All of the entries must be duplicated exactly.

--- Input for this task Enclosed Below ---

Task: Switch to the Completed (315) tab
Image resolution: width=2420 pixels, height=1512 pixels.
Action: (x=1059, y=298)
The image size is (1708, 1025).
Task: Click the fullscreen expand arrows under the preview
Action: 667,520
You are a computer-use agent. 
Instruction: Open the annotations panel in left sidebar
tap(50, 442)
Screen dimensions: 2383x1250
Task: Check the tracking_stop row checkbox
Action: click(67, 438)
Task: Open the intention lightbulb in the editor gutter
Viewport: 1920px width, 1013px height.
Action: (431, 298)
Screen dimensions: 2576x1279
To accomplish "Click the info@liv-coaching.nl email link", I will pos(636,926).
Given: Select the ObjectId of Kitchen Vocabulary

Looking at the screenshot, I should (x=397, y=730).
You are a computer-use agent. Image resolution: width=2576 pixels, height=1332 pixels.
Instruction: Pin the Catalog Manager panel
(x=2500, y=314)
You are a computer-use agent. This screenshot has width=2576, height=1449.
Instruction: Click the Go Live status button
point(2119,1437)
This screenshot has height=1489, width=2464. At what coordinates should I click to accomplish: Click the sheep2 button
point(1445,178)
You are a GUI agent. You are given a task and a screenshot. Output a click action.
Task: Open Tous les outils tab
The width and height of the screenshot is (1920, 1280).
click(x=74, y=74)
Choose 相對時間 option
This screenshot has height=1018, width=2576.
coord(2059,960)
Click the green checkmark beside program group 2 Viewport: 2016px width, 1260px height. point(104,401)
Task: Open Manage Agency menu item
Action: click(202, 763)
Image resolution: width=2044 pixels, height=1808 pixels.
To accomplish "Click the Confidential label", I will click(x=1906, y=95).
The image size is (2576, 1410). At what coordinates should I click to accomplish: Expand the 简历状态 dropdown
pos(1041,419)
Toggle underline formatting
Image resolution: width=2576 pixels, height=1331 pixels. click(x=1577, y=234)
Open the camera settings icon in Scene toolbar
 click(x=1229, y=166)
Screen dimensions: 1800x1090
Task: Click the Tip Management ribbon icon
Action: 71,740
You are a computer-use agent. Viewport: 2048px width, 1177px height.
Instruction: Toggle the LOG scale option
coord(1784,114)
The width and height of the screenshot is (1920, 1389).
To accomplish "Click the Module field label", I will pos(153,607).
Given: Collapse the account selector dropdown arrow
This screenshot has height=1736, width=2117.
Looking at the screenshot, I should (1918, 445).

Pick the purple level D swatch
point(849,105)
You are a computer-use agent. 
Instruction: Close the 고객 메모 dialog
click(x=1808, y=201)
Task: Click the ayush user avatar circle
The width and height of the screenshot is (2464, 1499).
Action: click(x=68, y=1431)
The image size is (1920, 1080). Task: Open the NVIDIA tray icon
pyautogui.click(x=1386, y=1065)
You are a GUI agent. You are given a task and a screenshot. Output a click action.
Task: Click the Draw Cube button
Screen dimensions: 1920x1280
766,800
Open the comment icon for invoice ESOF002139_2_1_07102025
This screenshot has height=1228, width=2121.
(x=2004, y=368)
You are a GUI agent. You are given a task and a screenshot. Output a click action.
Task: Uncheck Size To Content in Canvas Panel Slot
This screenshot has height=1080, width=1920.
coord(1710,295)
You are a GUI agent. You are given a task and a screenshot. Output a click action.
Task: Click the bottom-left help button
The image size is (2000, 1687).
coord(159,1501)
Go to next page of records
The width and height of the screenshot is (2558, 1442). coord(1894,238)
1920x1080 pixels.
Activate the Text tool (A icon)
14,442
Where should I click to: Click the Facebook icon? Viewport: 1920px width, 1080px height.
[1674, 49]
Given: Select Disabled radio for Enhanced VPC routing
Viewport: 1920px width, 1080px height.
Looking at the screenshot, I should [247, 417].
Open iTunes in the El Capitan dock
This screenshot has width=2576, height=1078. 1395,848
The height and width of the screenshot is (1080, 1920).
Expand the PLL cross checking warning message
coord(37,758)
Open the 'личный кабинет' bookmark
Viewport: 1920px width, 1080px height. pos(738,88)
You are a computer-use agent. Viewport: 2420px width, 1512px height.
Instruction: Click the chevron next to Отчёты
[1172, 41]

--- End of Enclosed Input for this task ---

#### Solved problem:
Task: Switch to the Completed (315) tab
Image resolution: width=2420 pixels, height=1512 pixels.
Action: (x=1059, y=298)
The image size is (1708, 1025).
Task: Click the fullscreen expand arrows under the preview
Action: 667,520
You are a computer-use agent. 
Instruction: Open the annotations panel in left sidebar
tap(50, 442)
Screen dimensions: 2383x1250
Task: Check the tracking_stop row checkbox
Action: click(67, 438)
Task: Open the intention lightbulb in the editor gutter
Viewport: 1920px width, 1013px height.
Action: (431, 298)
Screen dimensions: 2576x1279
To accomplish "Click the info@liv-coaching.nl email link", I will pos(636,926).
Given: Select the ObjectId of Kitchen Vocabulary

Looking at the screenshot, I should (x=397, y=730).
You are a computer-use agent. Image resolution: width=2576 pixels, height=1332 pixels.
Instruction: Pin the Catalog Manager panel
(x=2500, y=314)
You are a computer-use agent. This screenshot has width=2576, height=1449.
Instruction: Click the Go Live status button
point(2119,1437)
This screenshot has height=1489, width=2464. At what coordinates should I click to accomplish: Click the sheep2 button
point(1445,178)
You are a GUI agent. You are given a task and a screenshot. Output a click action.
Task: Open Tous les outils tab
The width and height of the screenshot is (1920, 1280).
click(x=74, y=74)
Choose 相對時間 option
This screenshot has height=1018, width=2576.
coord(2059,960)
Click the green checkmark beside program group 2 Viewport: 2016px width, 1260px height. point(104,401)
Task: Open Manage Agency menu item
Action: click(202, 763)
Image resolution: width=2044 pixels, height=1808 pixels.
To accomplish "Click the Confidential label", I will click(x=1906, y=95).
The image size is (2576, 1410). At what coordinates should I click to accomplish: Expand the 简历状态 dropdown
pos(1041,419)
Toggle underline formatting
Image resolution: width=2576 pixels, height=1331 pixels. click(x=1577, y=234)
Open the camera settings icon in Scene toolbar
 click(x=1229, y=166)
Screen dimensions: 1800x1090
Task: Click the Tip Management ribbon icon
Action: 71,740
You are a computer-use agent. Viewport: 2048px width, 1177px height.
Instruction: Toggle the LOG scale option
coord(1784,114)
The width and height of the screenshot is (1920, 1389).
To accomplish "Click the Module field label", I will pos(153,607).
Given: Collapse the account selector dropdown arrow
This screenshot has height=1736, width=2117.
Looking at the screenshot, I should (1918, 445).

Pick the purple level D swatch
point(849,105)
You are a computer-use agent. 
Instruction: Close the 고객 메모 dialog
click(x=1808, y=201)
Task: Click the ayush user avatar circle
The width and height of the screenshot is (2464, 1499).
Action: click(x=68, y=1431)
The image size is (1920, 1080). Task: Open the NVIDIA tray icon
pyautogui.click(x=1386, y=1065)
You are a GUI agent. You are given a task and a screenshot. Output a click action.
Task: Click the Draw Cube button
Screen dimensions: 1920x1280
766,800
Open the comment icon for invoice ESOF002139_2_1_07102025
This screenshot has height=1228, width=2121.
(x=2004, y=368)
You are a GUI agent. You are given a task and a screenshot. Output a click action.
Task: Uncheck Size To Content in Canvas Panel Slot
This screenshot has height=1080, width=1920.
coord(1710,295)
You are a GUI agent. You are given a task and a screenshot. Output a click action.
Task: Click the bottom-left help button
The image size is (2000, 1687).
coord(159,1501)
Go to next page of records
The width and height of the screenshot is (2558, 1442). coord(1894,238)
1920x1080 pixels.
Activate the Text tool (A icon)
14,442
Where should I click to: Click the Facebook icon? Viewport: 1920px width, 1080px height.
[1674, 49]
Given: Select Disabled radio for Enhanced VPC routing
Viewport: 1920px width, 1080px height.
Looking at the screenshot, I should [247, 417].
Open iTunes in the El Capitan dock
This screenshot has width=2576, height=1078. 1395,848
The height and width of the screenshot is (1080, 1920).
Expand the PLL cross checking warning message
coord(37,758)
Open the 'личный кабинет' bookmark
Viewport: 1920px width, 1080px height. pos(738,88)
You are a computer-use agent. Viewport: 2420px width, 1512px height.
Instruction: Click the chevron next to Отчёты
[1172, 41]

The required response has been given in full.